▸ Given entries
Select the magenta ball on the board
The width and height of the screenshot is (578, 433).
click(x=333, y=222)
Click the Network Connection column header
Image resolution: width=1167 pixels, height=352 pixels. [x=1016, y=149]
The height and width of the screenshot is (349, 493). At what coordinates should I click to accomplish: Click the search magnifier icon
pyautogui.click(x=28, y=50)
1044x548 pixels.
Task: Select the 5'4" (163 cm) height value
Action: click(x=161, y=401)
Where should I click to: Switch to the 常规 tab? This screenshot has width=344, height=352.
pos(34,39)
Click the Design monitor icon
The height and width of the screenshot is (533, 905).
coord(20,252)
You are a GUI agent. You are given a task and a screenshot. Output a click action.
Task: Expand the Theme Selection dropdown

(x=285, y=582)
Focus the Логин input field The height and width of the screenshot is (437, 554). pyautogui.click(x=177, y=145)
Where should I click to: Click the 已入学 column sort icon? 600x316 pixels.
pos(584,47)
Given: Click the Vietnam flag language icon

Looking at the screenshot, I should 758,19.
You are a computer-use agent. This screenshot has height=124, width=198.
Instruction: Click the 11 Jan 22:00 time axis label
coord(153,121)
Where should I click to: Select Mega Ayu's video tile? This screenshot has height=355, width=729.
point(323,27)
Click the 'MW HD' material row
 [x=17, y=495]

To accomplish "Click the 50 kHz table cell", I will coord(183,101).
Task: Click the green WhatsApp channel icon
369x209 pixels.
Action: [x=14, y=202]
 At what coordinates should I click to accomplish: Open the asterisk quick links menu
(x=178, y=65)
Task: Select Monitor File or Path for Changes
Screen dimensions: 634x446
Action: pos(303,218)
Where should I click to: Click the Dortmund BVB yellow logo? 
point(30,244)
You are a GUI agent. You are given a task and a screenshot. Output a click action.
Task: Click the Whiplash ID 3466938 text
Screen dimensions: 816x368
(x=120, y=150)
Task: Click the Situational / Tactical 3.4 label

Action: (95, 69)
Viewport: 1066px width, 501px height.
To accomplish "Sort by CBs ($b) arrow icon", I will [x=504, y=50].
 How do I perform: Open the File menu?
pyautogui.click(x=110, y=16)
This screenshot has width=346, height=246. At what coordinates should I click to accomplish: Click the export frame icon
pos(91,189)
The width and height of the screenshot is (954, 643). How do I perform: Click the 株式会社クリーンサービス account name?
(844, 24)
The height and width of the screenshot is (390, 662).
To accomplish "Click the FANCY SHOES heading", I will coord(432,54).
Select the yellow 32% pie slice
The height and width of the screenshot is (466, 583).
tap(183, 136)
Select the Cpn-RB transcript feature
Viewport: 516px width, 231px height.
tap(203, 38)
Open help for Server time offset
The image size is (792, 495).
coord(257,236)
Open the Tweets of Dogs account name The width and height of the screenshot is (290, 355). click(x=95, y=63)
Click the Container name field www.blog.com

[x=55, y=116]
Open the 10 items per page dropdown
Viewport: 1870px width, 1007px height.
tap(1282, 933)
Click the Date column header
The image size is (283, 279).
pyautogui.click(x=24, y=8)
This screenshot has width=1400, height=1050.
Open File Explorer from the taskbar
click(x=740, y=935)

▸ Brief
This exercise calls for the line containing "The image size is (283, 279)." and each line after it in the records, copied exactly.

▸ Response area
The image size is (283, 279).
pyautogui.click(x=24, y=8)
This screenshot has width=1400, height=1050.
Open File Explorer from the taskbar
click(x=740, y=935)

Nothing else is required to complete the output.